5.6.2 Electrical Performance Requirements
The operating voltage of the photovoltaic module should meet the requirements of the battery charging voltage. Photovoltaic module system configuration calculations are shown in Appendix A.
The difference between the measured value and the nominal value of the PV module power shall be within ±10% of the nominal value. The total power of PV modules shall be determined according to the lighting resources used in the environment, the power consumption of the load, and the energy consumed by the designed number of rainy days. The annual average daily radiation time under standard light intensity in parts of Guangdong Province is referred to Appendix B.
5.6.3 Security Requirements
Should meet:
a) After the solar cell is encapsulated, no external surface of the solar cell will damage the protruding structure of the human body;
b) No exposed live body except for solder joints after solar cell packaging;
c) The photovoltaic module does not cause heat burst due to heat generation;
d) For components with an area of ​​less than 0.1m2, the insulation resistance is not less than 400mQ; for components with an area of ​​more than 0.1m2, the insulation resistance multiplied by the area of ​​the component should not be less than 400mQ.m2.
5.7 Controller Requirements
5.7.1 The controller should have the following protection features:
a) circuit protection capable of withstanding a short-circuit of the load, internal short-circuiting of the charge-discharge controller;
b) Circuit protection capable of withstanding reverse polarity of loads, photovoltaic modules or batteries;
c) Ability to withstand breakdown protection caused by lightning strikes in multi-zones;
d) Protection against battery reverse discharge through PV modules.
5.7.2 For a system with a solar array power (peak) greater than 20 W, the controller itself should have the function of full battery disconnect and under voltage disconnect.
5.7.3 The controller has the function of full input to disconnect and resume the connection.
5.7.4 The controller shall have a temperature compensation function in case of large changes in the operating environment temperature.
5.7.5 When the battery voltage drops to the overdischarge point ((1.80±0.05)V/only) the controller should be able to automatically cut off the load; when the battery voltage rises back to the charge recovery point ((2.2-2.25)V/only), the control The device should be able to automatically or manually restore power to the load.
5.7.6 The system shall provide the user with indication of the state of charge of the battery, such as full charge, under voltage and load cut-off.
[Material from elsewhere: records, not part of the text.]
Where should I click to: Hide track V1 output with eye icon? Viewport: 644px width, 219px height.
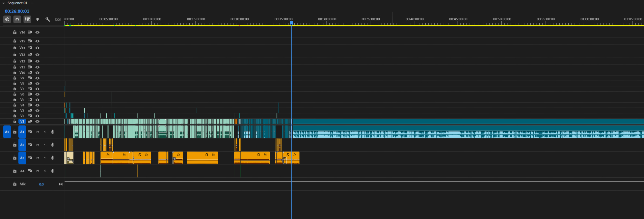pos(37,122)
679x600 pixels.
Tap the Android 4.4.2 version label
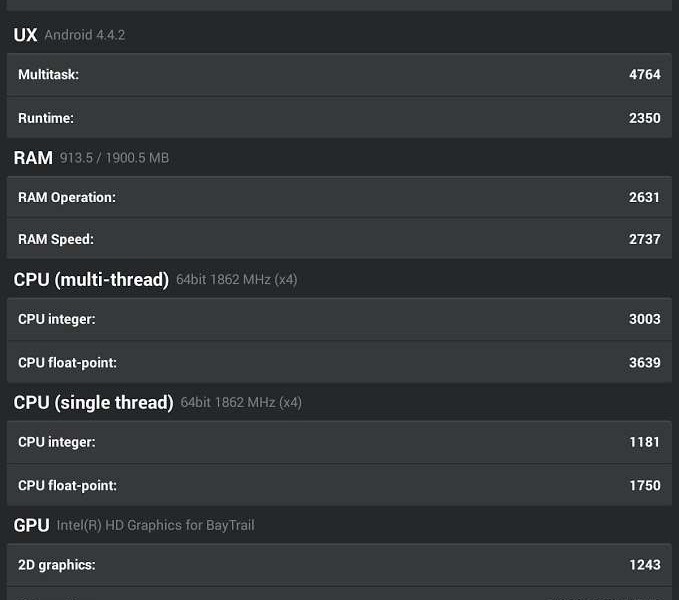84,35
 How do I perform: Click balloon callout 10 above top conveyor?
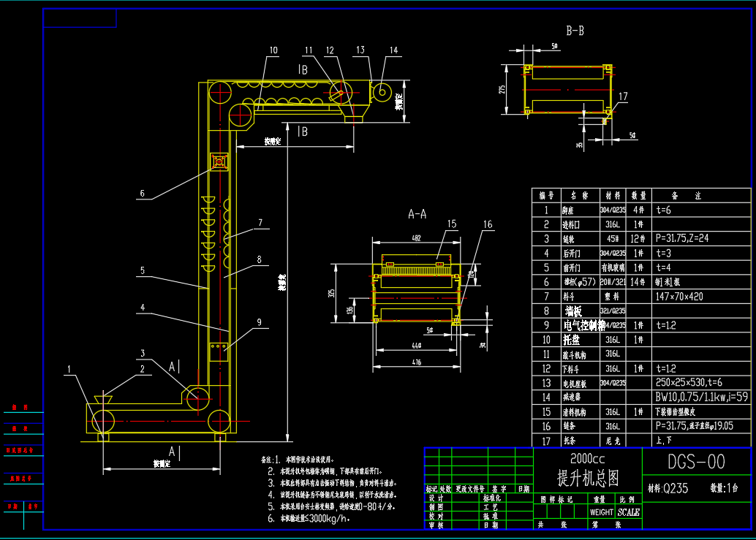tap(274, 50)
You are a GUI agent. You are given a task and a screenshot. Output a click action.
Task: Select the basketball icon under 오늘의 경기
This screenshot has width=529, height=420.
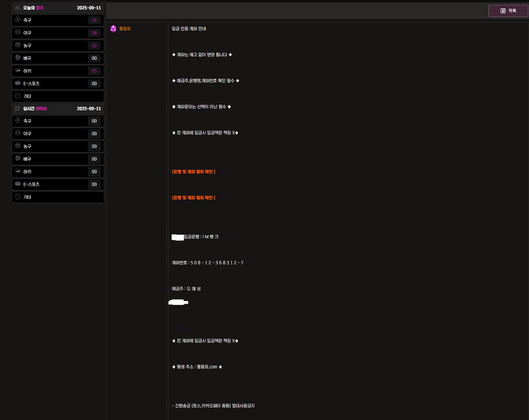(18, 46)
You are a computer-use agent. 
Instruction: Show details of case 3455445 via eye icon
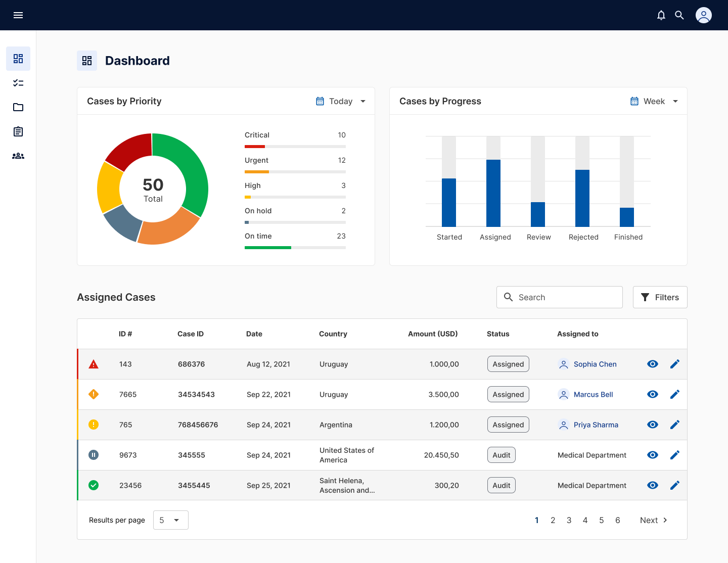pyautogui.click(x=653, y=485)
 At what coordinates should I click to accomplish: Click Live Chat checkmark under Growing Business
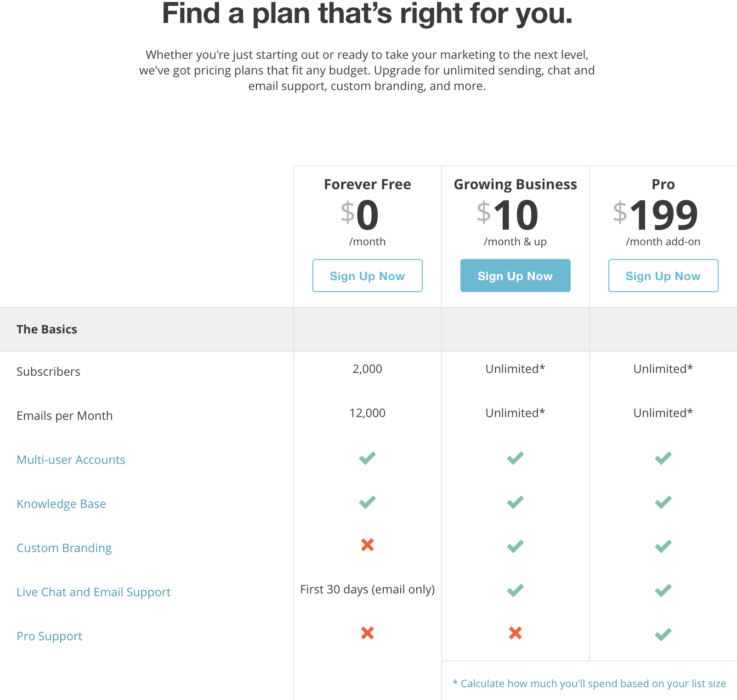pos(515,590)
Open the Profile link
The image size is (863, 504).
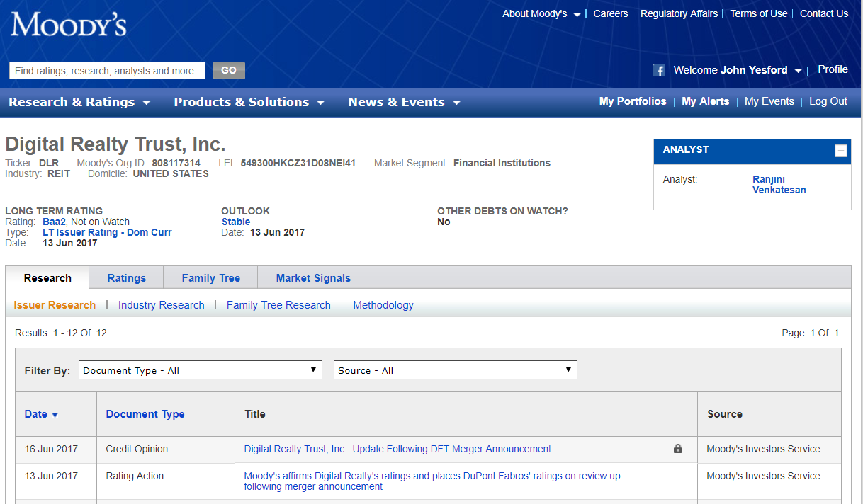(833, 69)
Indicators can be light emitting diodes (LEDs), analog or digital meters, or beep alerts. These devices must have obvious instructions or signs.
5.7.7 The maximum no-load loss of the controller must not exceed 1% of its rated charging current.
5.7.8 Charge or discharge The voltage drop across the controller must not exceed 5% of the system's rated voltage.
5.7.9 When the battery is removed from the circuit, the controller must be able to withstand an impulse of 1.25 times the nominal open circuit voltage of the PV module within 1 hour.
5.7.10 The controller must be capable of withstanding 1 h higher than 1.25 times the nominal short circuit current of the PV module.
5.7.11 The controller can have time-controlled and light-controlled functions according to design requirements.
5.8 Energy Storage Device Requirements
5.8.1 Performance Requirements
When a lead-acid battery is used, its performance shall comply with the relevant provisions in GB 22473. When manganese acid buried batteries are used, their performance and electromagnetic compatibility requirements shall comply with the relevant provisions of JB/T 11139. When using a ferrous phosphate tantalum battery, its performance and electromagnetic compatibility requirements shall comply with the relevant provisions of JB/T 11140. Select other types of energy storage devices whose performance should meet or exceed the relevant requirements in the above three standards.
5.8.2 Combination Method
The battery pack can consist of multiple batteries connected in series or in parallel.
5.8.3 Connection method
The battery shall be provided with poles that are easily connected by bolts. The poles shall be rust-proofed and marked positively and negatively.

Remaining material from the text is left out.